▸ Task item: Everything in the records below from the line containing "Task: Toggle select-all" through the line containing "Select the Rotate tool" is to be reproduced exactly, those two lines included; no picture is to be copied.

*** Data ***

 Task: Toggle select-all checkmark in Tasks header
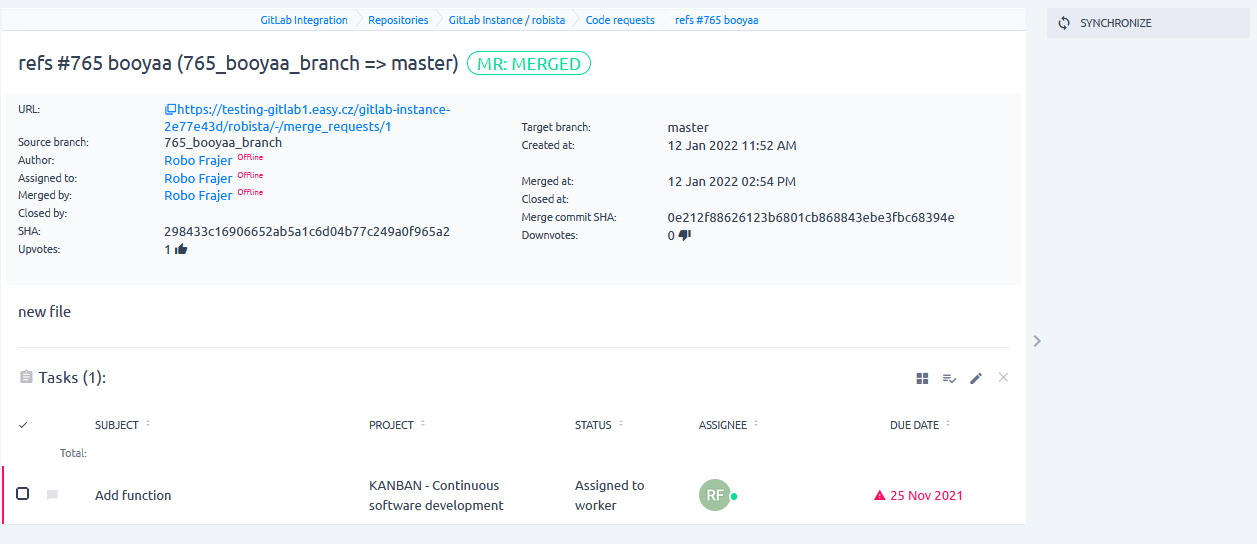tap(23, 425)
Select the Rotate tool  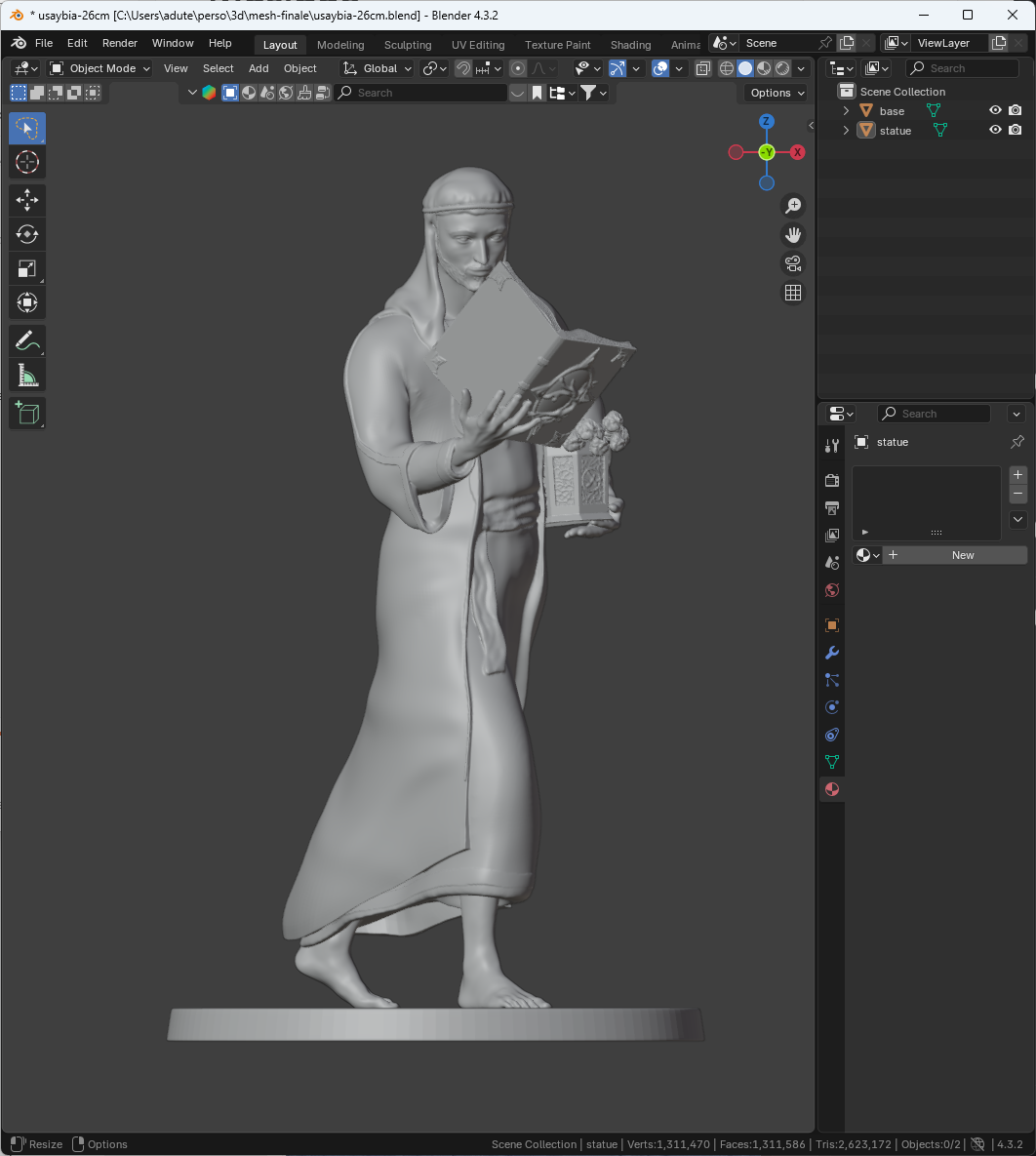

***
*** Data ***

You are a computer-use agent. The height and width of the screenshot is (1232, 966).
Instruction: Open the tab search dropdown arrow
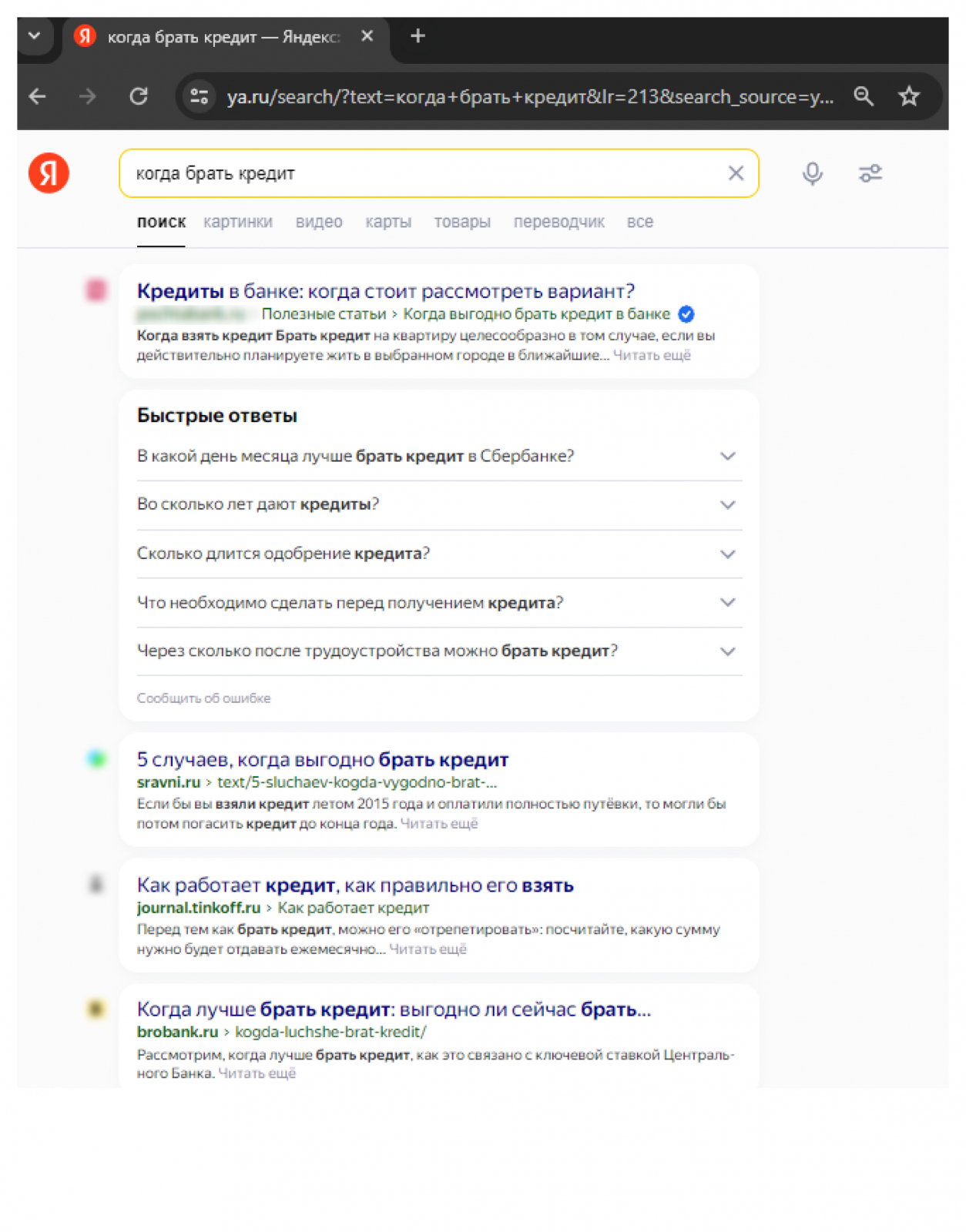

***
*** Data ***

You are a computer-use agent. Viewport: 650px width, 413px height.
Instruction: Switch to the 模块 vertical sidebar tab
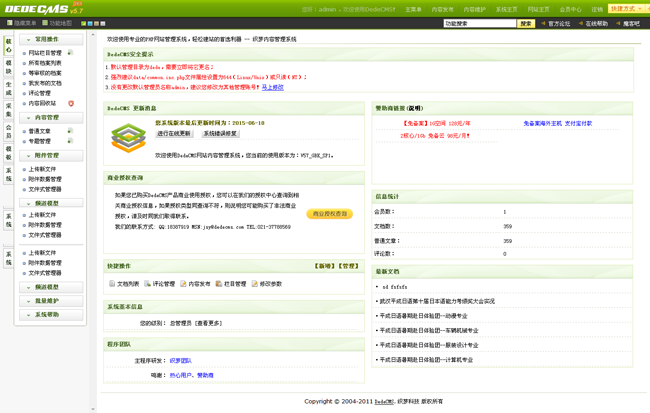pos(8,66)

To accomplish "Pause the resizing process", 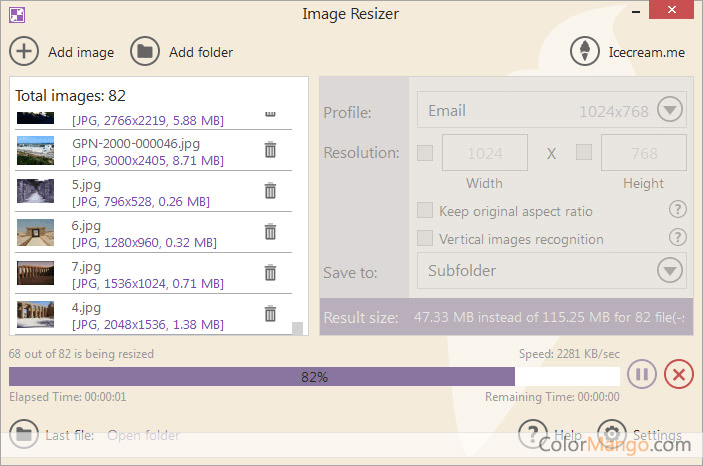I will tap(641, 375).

***

▸ Solution to this exercise:
 Task: Toggle select-all checkmark in Tasks header
tap(23, 425)
Select the Rotate tool  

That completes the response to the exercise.